For the moment, neither Jaafar’s “regulars” nor Auda’s tribesmen had much to do. Such action as was taking place consisted largely of raids inland to damage the railway line to Medina, and these were carried out by Newcombe, Garland, and Lawrence, accompanied by small numbers of tribesmen to engage the Turks if they appeared. The Turks were determined to repair the railway line whenever it was broken—and since the line had originally been intended to run all the way to Mecca, they had no shortage of rails stored in Medina with which to repair it.

Medina continued to be the focus of everybody’s attention. The Turks were determined to hold on to it; the army of Abdulla was ensconced to the north of the city in Wadi Ais; Feisal still harbored thoughts of advancing from Wejh to attack it in collaboration with Abdulla; Colonel Brémond was being urged on by cables from Paris to persuade the Arabs to attack Medina at once. Early in March, the partial interception of a message from Jemal Pasha to Fakhri Pasha, which seemed to call for the evacuation of Medina and the transfer of the troops there to Gaza and Beersheba, set off a panic. General Murray, in Cairo, had been informed it was Prime Minister David Lloyd George’s personal wish that he shouldattack Gaza again, and he was preparing to do so with some reluctance, since he was also warned at the same time not to expect any additional troops, and even that he might have to send more of his units to France. The addition of two or three more Turkish divisions on the Gaza-Beersheba line would almost certainly prevent an attack, so it became imperative that either Medina should be taken, or the railway should be cut off once and for all so no Turkish troops could be transferred north.

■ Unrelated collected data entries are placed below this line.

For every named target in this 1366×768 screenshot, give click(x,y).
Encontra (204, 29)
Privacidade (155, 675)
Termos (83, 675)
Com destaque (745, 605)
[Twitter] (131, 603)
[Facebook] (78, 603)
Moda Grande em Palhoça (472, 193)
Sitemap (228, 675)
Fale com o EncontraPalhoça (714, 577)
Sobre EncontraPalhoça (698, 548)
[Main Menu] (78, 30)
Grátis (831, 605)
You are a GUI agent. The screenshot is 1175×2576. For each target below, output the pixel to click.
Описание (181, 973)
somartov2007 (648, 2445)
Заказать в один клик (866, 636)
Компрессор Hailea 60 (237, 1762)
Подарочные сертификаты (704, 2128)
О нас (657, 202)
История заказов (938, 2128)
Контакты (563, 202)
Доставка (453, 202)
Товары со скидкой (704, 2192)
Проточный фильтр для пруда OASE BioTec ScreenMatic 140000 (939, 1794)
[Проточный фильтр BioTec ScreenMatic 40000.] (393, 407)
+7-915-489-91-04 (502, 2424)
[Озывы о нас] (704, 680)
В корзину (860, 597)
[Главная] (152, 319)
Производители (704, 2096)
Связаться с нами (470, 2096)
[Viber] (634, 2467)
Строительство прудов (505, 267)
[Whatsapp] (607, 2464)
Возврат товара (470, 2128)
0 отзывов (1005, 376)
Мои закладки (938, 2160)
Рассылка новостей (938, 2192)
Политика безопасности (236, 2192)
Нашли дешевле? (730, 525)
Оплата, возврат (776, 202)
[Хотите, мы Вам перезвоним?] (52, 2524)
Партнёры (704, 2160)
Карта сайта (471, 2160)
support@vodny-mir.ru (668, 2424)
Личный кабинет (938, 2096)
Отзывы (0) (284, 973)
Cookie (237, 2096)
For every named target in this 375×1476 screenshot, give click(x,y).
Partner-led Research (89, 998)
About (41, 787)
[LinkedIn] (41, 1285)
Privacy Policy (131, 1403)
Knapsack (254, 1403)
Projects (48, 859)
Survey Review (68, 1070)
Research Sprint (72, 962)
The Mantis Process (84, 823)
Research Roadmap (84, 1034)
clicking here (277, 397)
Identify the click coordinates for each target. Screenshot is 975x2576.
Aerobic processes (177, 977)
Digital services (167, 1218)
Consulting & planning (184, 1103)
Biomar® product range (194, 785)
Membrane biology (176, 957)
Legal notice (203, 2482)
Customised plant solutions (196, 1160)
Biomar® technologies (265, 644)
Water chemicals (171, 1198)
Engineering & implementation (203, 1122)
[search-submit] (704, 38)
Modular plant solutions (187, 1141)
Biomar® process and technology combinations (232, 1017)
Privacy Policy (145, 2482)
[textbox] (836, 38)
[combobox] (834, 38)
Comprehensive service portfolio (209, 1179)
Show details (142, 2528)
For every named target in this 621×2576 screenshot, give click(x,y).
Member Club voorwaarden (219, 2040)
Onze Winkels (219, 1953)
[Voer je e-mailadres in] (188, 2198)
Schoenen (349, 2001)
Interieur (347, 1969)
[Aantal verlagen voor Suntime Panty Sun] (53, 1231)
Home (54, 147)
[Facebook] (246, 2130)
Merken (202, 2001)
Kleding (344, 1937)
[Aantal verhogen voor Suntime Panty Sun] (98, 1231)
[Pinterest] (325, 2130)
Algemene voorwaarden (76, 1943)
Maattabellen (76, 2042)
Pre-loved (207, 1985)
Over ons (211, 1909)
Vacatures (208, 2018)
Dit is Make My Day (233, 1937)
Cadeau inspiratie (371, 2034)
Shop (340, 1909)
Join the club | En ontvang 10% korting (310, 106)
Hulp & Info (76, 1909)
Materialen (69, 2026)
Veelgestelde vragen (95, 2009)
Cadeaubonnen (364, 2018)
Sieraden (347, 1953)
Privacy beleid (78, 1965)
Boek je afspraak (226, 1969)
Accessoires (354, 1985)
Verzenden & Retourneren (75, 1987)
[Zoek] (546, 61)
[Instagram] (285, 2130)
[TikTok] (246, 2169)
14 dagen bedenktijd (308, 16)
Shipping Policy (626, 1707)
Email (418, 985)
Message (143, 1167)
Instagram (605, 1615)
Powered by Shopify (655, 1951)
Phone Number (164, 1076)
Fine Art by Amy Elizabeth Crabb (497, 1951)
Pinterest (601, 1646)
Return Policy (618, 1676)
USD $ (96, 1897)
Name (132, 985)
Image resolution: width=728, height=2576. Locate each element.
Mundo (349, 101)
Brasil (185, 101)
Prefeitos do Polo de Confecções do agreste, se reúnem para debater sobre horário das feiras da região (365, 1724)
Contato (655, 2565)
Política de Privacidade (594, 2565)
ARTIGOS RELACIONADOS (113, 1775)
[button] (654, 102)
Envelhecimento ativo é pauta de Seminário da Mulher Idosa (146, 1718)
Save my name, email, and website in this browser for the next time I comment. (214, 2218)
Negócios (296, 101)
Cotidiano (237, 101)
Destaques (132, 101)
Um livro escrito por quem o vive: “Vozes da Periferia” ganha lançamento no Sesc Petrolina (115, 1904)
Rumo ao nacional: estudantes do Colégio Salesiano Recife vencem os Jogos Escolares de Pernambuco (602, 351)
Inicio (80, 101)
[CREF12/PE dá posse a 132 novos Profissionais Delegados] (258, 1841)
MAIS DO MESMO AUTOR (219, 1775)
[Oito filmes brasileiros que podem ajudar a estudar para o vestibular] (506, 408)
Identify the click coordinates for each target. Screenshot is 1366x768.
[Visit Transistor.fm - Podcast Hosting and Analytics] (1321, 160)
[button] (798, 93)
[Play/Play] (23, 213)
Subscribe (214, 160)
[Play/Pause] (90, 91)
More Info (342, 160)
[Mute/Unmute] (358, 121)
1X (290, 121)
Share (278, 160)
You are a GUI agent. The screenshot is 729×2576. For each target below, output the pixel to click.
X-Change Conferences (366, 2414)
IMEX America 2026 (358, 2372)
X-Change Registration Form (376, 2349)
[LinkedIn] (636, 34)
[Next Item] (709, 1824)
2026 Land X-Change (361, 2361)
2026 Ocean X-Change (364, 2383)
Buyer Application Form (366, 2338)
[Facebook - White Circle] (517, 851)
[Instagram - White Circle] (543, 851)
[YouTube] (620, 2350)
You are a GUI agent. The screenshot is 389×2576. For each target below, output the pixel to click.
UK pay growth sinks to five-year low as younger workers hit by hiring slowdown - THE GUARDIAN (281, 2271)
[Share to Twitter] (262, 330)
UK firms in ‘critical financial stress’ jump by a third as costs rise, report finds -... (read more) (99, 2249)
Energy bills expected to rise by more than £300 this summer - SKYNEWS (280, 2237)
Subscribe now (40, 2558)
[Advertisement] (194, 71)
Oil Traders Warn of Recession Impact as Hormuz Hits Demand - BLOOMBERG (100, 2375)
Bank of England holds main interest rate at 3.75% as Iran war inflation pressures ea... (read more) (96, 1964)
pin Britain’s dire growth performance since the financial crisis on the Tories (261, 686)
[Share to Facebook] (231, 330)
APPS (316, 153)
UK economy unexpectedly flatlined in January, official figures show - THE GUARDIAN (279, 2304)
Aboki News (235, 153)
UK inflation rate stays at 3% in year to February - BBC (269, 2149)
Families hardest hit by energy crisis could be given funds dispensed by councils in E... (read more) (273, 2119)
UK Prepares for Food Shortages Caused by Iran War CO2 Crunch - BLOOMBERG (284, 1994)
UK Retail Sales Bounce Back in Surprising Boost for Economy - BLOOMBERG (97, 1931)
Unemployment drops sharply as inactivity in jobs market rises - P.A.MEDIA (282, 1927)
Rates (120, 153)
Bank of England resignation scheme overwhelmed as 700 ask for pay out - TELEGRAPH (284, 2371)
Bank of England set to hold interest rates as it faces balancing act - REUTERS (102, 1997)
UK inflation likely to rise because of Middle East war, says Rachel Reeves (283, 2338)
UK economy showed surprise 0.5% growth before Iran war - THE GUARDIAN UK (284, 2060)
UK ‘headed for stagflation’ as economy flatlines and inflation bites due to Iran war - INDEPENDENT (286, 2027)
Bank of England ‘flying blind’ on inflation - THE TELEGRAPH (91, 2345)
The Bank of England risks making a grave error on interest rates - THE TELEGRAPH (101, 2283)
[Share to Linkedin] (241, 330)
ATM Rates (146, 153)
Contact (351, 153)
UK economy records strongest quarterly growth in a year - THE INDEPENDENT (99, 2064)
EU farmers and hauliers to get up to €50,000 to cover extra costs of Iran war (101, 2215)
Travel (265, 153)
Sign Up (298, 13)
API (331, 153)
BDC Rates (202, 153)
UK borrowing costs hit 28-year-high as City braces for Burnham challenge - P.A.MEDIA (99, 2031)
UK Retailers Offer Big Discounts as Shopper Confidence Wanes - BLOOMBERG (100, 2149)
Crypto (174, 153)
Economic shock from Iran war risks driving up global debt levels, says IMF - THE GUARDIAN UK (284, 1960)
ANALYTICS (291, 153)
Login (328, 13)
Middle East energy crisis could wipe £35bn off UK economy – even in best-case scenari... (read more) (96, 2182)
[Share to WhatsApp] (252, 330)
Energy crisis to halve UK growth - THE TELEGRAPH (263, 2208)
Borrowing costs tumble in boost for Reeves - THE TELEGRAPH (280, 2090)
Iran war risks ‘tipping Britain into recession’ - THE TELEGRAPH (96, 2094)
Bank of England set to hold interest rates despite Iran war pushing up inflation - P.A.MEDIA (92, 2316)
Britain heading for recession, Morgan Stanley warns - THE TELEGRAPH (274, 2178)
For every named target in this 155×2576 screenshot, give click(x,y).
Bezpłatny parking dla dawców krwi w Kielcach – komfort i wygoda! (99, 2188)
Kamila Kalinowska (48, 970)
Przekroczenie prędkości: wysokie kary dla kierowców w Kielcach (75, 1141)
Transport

Since his nominal superior Colonel Newcombe was away dynamiting railway tracks, Lawrence decided to ride from Wejh to Wadi Ais to inform Abdulla of what was happening—and, perhaps more important, what was expected of him, since, in Lawrence’s words, “he had done nothing against the Turks for the past two months.” Lawrence was ill with dysentery, “feeling very unfit for a long march,” but despite this he set off, with Feisal’s approval and a handpicked escort of tribesmen, for Wadi Ais, a distance of about 100 miles as the crow flies, but more on the ground. His traveling party might have made him feel uneasy had he not been too sick to think about it, since it was ill-assorted, consisting of men from different tribes. He was unable to ride more than four or five hours at a stretch; the pools of water and the few wells on the way had turned salty, a cause for some concern; boils on his back were giving him considerable pain when he rode; and the landscape, which was rugged, hilly, and flinty, made it necessary from time to time to dismount and walk the camels up zigzagging slippery trails of worn stone. In the distance, huge and fantastic rock formations loomed. Finally, the landscape changed: there was grass for the camels in a narrow valley, and the men camped for the night under the lee of a “steep broken granite” cliff. Lawrence was suffering from a headache, a high fever, occasional fainting fits, and attacks of dysentery that left him light-headed and exhausted.